__Working data__
[start]

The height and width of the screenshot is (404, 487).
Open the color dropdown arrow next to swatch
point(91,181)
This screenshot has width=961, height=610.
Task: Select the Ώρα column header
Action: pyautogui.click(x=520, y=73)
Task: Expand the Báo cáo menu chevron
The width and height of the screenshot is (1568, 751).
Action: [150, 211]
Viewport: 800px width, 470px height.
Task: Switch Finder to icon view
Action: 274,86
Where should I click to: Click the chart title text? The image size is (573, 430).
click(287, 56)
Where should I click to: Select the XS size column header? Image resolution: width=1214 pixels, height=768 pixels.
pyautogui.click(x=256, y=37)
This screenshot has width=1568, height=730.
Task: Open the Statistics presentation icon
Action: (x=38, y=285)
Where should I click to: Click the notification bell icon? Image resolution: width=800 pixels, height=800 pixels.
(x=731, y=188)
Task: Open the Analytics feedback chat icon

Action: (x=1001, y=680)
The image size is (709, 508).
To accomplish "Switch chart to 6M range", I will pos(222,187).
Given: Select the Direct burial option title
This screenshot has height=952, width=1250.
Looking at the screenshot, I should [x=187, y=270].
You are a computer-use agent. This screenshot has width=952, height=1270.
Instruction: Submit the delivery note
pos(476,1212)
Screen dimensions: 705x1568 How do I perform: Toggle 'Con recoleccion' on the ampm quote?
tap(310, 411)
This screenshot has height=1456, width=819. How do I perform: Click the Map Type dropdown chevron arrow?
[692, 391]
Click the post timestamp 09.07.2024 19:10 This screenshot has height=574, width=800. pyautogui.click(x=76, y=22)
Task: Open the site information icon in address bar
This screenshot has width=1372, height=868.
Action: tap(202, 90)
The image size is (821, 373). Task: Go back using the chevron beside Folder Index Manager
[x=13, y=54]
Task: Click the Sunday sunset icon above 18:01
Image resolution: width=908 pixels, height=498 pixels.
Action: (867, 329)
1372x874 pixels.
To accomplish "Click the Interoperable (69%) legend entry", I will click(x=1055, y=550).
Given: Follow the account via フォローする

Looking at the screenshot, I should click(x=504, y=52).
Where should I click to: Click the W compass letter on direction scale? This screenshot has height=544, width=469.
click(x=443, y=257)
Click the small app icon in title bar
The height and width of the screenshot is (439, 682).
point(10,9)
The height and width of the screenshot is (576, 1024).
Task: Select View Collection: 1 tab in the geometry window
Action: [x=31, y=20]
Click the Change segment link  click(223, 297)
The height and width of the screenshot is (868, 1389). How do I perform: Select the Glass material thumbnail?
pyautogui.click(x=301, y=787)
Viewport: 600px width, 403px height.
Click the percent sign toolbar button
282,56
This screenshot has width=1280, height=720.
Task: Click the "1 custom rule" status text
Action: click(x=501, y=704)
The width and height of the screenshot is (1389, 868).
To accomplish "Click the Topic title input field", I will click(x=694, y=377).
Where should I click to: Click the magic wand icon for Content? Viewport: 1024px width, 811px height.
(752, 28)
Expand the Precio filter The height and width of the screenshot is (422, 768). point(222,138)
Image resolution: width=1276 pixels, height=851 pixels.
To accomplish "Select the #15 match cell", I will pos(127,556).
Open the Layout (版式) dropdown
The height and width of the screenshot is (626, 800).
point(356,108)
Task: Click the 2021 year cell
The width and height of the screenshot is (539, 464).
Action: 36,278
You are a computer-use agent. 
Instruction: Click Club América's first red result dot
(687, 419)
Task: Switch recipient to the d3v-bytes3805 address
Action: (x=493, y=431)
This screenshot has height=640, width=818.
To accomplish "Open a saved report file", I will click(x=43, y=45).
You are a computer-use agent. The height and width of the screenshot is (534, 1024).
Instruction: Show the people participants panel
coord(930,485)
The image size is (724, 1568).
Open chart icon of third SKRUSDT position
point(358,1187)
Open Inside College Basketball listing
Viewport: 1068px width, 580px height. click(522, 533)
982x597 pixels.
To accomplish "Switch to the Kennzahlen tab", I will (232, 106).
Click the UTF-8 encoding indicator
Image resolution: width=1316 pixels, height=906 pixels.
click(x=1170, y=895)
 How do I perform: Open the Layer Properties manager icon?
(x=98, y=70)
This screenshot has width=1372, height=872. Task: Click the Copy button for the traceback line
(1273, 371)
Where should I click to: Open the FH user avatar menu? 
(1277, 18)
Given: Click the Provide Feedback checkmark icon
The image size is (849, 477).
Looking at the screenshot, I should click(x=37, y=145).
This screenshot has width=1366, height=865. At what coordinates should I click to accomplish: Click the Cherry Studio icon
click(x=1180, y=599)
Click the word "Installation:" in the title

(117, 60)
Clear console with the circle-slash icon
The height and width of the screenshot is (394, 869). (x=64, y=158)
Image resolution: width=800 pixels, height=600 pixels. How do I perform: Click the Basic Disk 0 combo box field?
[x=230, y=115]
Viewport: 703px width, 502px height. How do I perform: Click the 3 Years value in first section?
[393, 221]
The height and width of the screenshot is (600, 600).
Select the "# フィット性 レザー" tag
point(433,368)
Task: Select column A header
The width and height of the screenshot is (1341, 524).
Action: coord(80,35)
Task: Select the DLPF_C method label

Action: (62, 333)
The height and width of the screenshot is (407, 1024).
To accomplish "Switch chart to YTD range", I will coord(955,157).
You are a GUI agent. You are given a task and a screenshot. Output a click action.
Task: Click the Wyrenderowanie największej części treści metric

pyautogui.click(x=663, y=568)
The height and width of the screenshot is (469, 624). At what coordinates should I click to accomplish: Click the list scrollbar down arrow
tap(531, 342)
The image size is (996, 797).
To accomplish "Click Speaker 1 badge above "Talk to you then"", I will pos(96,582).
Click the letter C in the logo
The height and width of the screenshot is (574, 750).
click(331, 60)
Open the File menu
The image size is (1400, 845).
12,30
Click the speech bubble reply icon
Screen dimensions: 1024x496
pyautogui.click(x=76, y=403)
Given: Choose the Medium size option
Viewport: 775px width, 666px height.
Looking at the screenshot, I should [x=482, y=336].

[end]

__Brief__
Reproduce the entire listing above word for word, without changing any line.

__Exercise response__
The height and width of the screenshot is (404, 487).
Open the color dropdown arrow next to swatch
point(91,181)
This screenshot has width=961, height=610.
Task: Select the Ώρα column header
Action: pyautogui.click(x=520, y=73)
Task: Expand the Báo cáo menu chevron
The width and height of the screenshot is (1568, 751).
Action: [150, 211]
Viewport: 800px width, 470px height.
Task: Switch Finder to icon view
Action: 274,86
Where should I click to: Click the chart title text? The image size is (573, 430).
click(287, 56)
Where should I click to: Select the XS size column header? Image resolution: width=1214 pixels, height=768 pixels.
pyautogui.click(x=256, y=37)
This screenshot has width=1568, height=730.
Task: Open the Statistics presentation icon
Action: (x=38, y=285)
Where should I click to: Click the notification bell icon? Image resolution: width=800 pixels, height=800 pixels.
(x=731, y=188)
Task: Open the Analytics feedback chat icon

Action: (x=1001, y=680)
The image size is (709, 508).
To accomplish "Switch chart to 6M range", I will pos(222,187).
Given: Select the Direct burial option title
This screenshot has height=952, width=1250.
Looking at the screenshot, I should [x=187, y=270].
You are a computer-use agent. This screenshot has width=952, height=1270.
Instruction: Submit the delivery note
pos(476,1212)
Screen dimensions: 705x1568 How do I perform: Toggle 'Con recoleccion' on the ampm quote?
tap(310, 411)
This screenshot has height=1456, width=819. How do I perform: Click the Map Type dropdown chevron arrow?
[692, 391]
Click the post timestamp 09.07.2024 19:10 This screenshot has height=574, width=800. pyautogui.click(x=76, y=22)
Task: Open the site information icon in address bar
This screenshot has width=1372, height=868.
Action: tap(202, 90)
The image size is (821, 373). Task: Go back using the chevron beside Folder Index Manager
[x=13, y=54]
Task: Click the Sunday sunset icon above 18:01
Image resolution: width=908 pixels, height=498 pixels.
Action: (867, 329)
1372x874 pixels.
To accomplish "Click the Interoperable (69%) legend entry", I will click(x=1055, y=550).
Given: Follow the account via フォローする

Looking at the screenshot, I should click(x=504, y=52).
Where should I click to: Click the W compass letter on direction scale? This screenshot has height=544, width=469.
click(x=443, y=257)
Click the small app icon in title bar
The height and width of the screenshot is (439, 682).
point(10,9)
The height and width of the screenshot is (576, 1024).
Task: Select View Collection: 1 tab in the geometry window
Action: [x=31, y=20]
Click the Change segment link  click(223, 297)
The height and width of the screenshot is (868, 1389). How do I perform: Select the Glass material thumbnail?
pyautogui.click(x=301, y=787)
Viewport: 600px width, 403px height.
Click the percent sign toolbar button
282,56
This screenshot has width=1280, height=720.
Task: Click the "1 custom rule" status text
Action: click(x=501, y=704)
The width and height of the screenshot is (1389, 868).
To accomplish "Click the Topic title input field", I will click(x=694, y=377).
Where should I click to: Click the magic wand icon for Content? Viewport: 1024px width, 811px height.
(752, 28)
Expand the Precio filter The height and width of the screenshot is (422, 768). point(222,138)
Image resolution: width=1276 pixels, height=851 pixels.
To accomplish "Select the #15 match cell", I will pos(127,556).
Open the Layout (版式) dropdown
The height and width of the screenshot is (626, 800).
point(356,108)
Task: Click the 2021 year cell
The width and height of the screenshot is (539, 464).
Action: 36,278
You are a computer-use agent. 
Instruction: Click Club América's first red result dot
(687, 419)
Task: Switch recipient to the d3v-bytes3805 address
Action: (x=493, y=431)
This screenshot has height=640, width=818.
To accomplish "Open a saved report file", I will click(x=43, y=45).
You are a computer-use agent. The height and width of the screenshot is (534, 1024).
Instruction: Show the people participants panel
coord(930,485)
The image size is (724, 1568).
Open chart icon of third SKRUSDT position
point(358,1187)
Open Inside College Basketball listing
Viewport: 1068px width, 580px height. click(522, 533)
982x597 pixels.
To accomplish "Switch to the Kennzahlen tab", I will (232, 106).
Click the UTF-8 encoding indicator
Image resolution: width=1316 pixels, height=906 pixels.
click(x=1170, y=895)
 How do I perform: Open the Layer Properties manager icon?
(x=98, y=70)
This screenshot has width=1372, height=872. Task: Click the Copy button for the traceback line
(1273, 371)
Where should I click to: Open the FH user avatar menu? 
(1277, 18)
Given: Click the Provide Feedback checkmark icon
The image size is (849, 477).
Looking at the screenshot, I should click(x=37, y=145).
This screenshot has width=1366, height=865. At what coordinates should I click to accomplish: Click the Cherry Studio icon
click(x=1180, y=599)
Click the word "Installation:" in the title

(117, 60)
Clear console with the circle-slash icon
The height and width of the screenshot is (394, 869). (x=64, y=158)
Image resolution: width=800 pixels, height=600 pixels. How do I perform: Click the Basic Disk 0 combo box field?
[x=230, y=115]
Viewport: 703px width, 502px height. How do I perform: Click the 3 Years value in first section?
[393, 221]
The height and width of the screenshot is (600, 600).
Select the "# フィット性 レザー" tag
point(433,368)
Task: Select column A header
The width and height of the screenshot is (1341, 524).
Action: coord(80,35)
Task: Select the DLPF_C method label

Action: (62, 333)
The height and width of the screenshot is (407, 1024).
To accomplish "Switch chart to YTD range", I will coord(955,157).
You are a GUI agent. You are given a task and a screenshot. Output a click action.
Task: Click the Wyrenderowanie największej części treści metric

pyautogui.click(x=663, y=568)
The height and width of the screenshot is (469, 624). At what coordinates should I click to accomplish: Click the list scrollbar down arrow
tap(531, 342)
The image size is (996, 797).
To accomplish "Click Speaker 1 badge above "Talk to you then"", I will pos(96,582).
Click the letter C in the logo
The height and width of the screenshot is (574, 750).
click(331, 60)
Open the File menu
The image size is (1400, 845).
12,30
Click the speech bubble reply icon
Screen dimensions: 1024x496
pyautogui.click(x=76, y=403)
Given: Choose the Medium size option
Viewport: 775px width, 666px height.
Looking at the screenshot, I should [x=482, y=336].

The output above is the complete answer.